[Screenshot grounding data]
★ ★ ★ ★ ★ ★ ★
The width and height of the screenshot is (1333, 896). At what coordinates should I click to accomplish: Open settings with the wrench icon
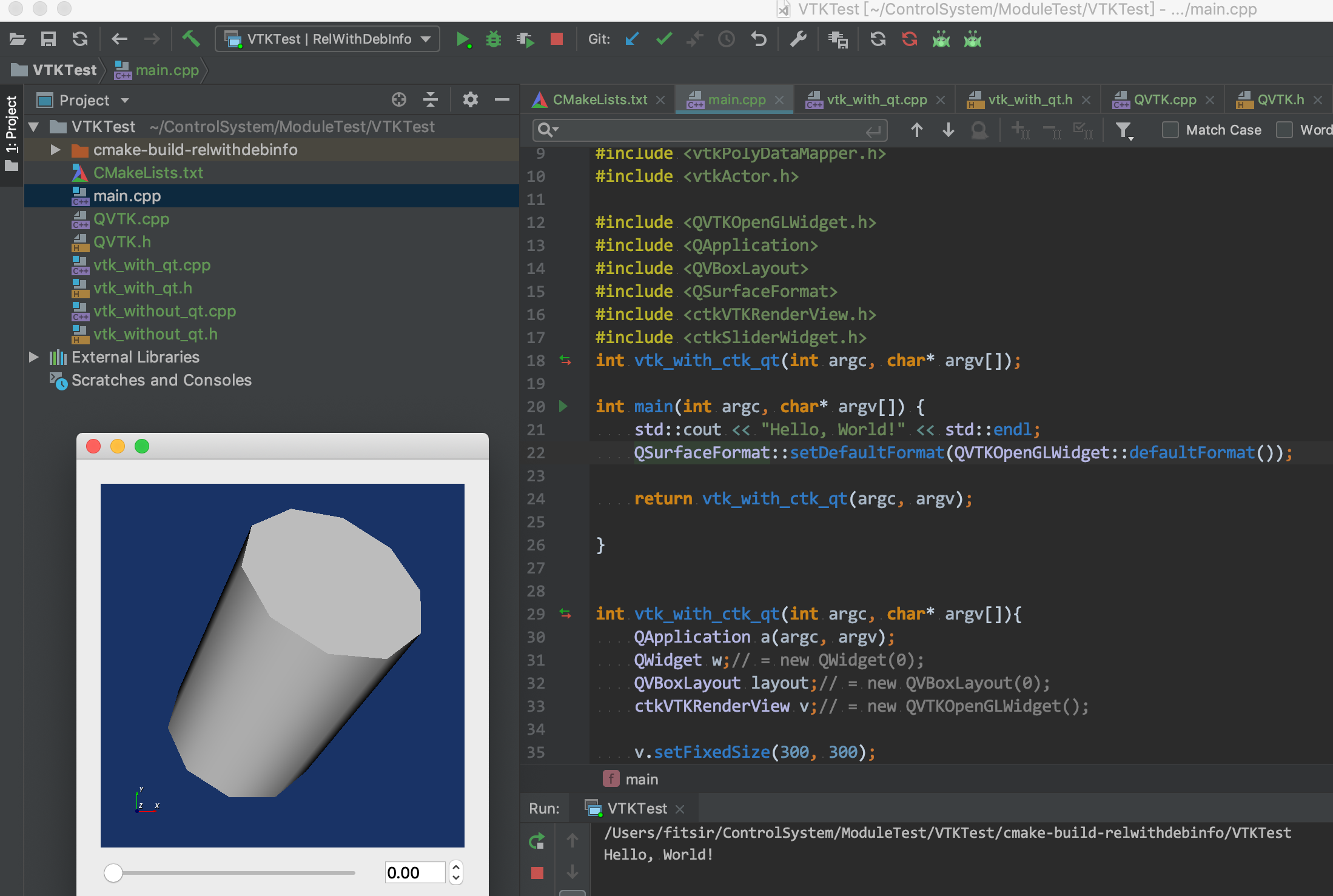coord(798,39)
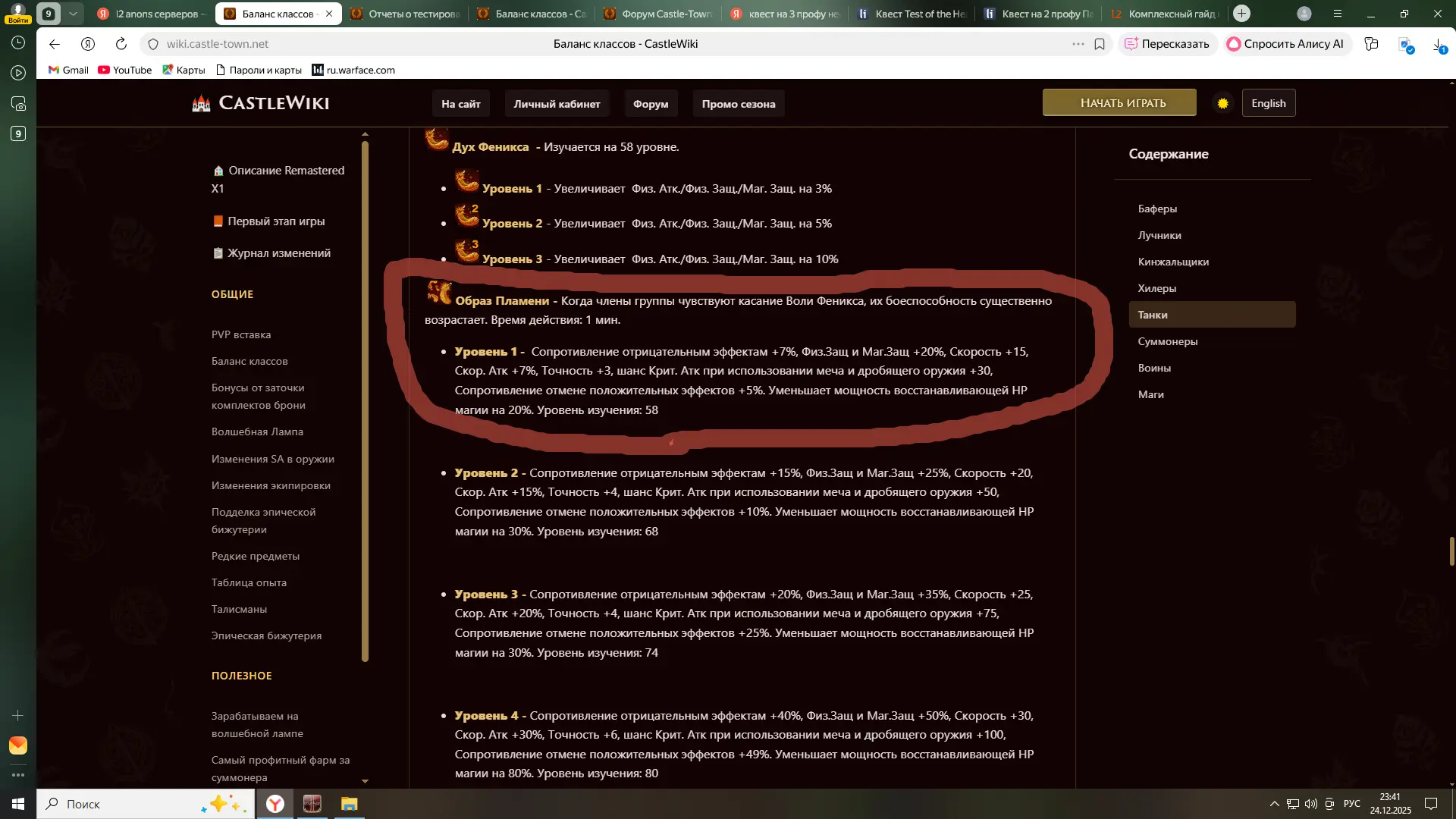The width and height of the screenshot is (1456, 819).
Task: Click the browser reload page icon
Action: click(x=121, y=44)
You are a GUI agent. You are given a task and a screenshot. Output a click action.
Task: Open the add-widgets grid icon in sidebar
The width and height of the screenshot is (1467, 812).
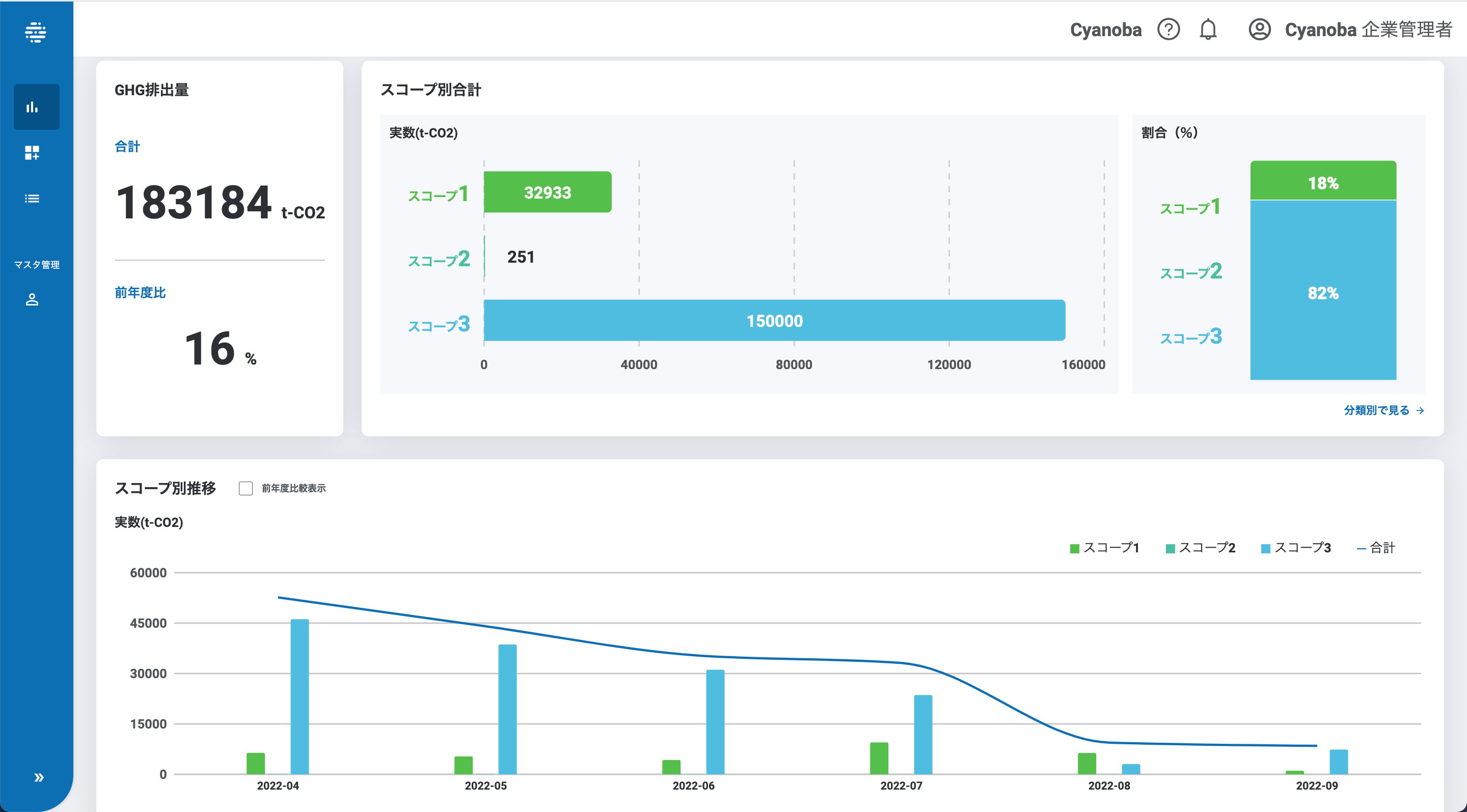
★ ★ ★ ★ ★ ★ ★
__Problem to solve__
For each record above, write out every line exactly and skip the pictures.

__Solved problem__
The width and height of the screenshot is (1333, 896). At what coordinates should I click to accomplish: Open settings with the wrench icon
coord(798,39)
The width and height of the screenshot is (1456, 819).
Task: Click the browser reload page icon
Action: click(x=121, y=44)
You are a GUI agent. You are given a task and a screenshot. Output a click action.
Task: Open the add-widgets grid icon in sidebar
The width and height of the screenshot is (1467, 812).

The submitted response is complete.